Export Credit Insurance Improves Financing Conditions for JOLCO Structures – 06/2025
Exportkreditversicherung verbessert Finanzierungsbedingungen bei JOLCOs
Sogenannte Japanese Operating Leases mit Call Option (JOLCOs) erfreuen sich bei deutschen Reedern zunehmender Beliebtheit. Ein Grund hierfür ist, dass die japanischen Investoren des japanischen Leasinggebers von gestundeten Abschreibungen profitieren
Dem Leasinggeber, der von den Investoren mit Eigenkapital ausstattet wird, wird so ermöglicht, dem Charterer kompetitive Finanzierungsbedingungen anzubieten.

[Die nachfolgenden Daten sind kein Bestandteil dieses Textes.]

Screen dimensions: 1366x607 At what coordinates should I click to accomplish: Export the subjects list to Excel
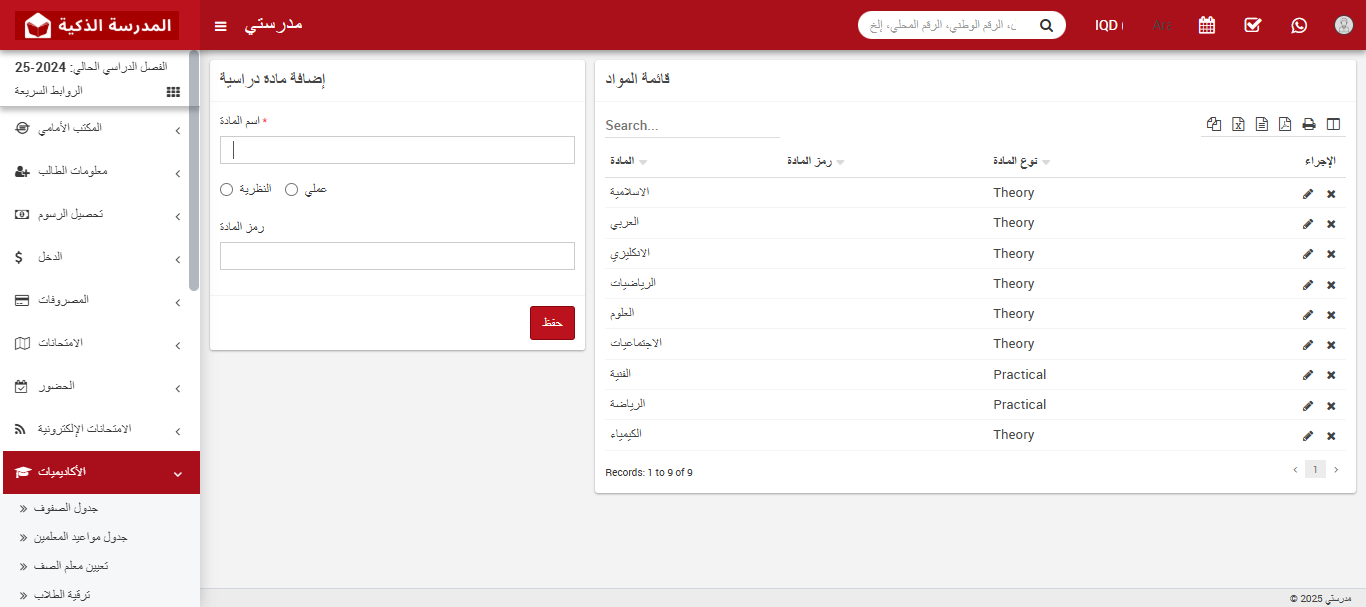tap(1238, 124)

JOLCOs beruhen auf einer »Sale and Lease Back«-Struktur, bei der der Leasinggeber in der Regel über einen sogenannten »Registered Owner« vom Charterer ein Schiff ankauft und es an diesen auf Grundlage einer Bareboat Charter wieder zurückverchartert.
Der Charterer wird zum Laufzeitende der Bareboat Charter mit einer Call Option zum Ankauf des Schiffes ausgestattet, wobei der Leasinggeber und die japanischen Investoren erwarten, dass er diese Option auch tatsächlich ausübt. Den Ankauf des Schiffes vom Charterer finanziert der Leasinggeber zum Teil über das von japanischen Investoren eingesammelte Eigenkapital. Den Restkaufpreis besorgt er sich als Darlehen von kommerziellen Banken.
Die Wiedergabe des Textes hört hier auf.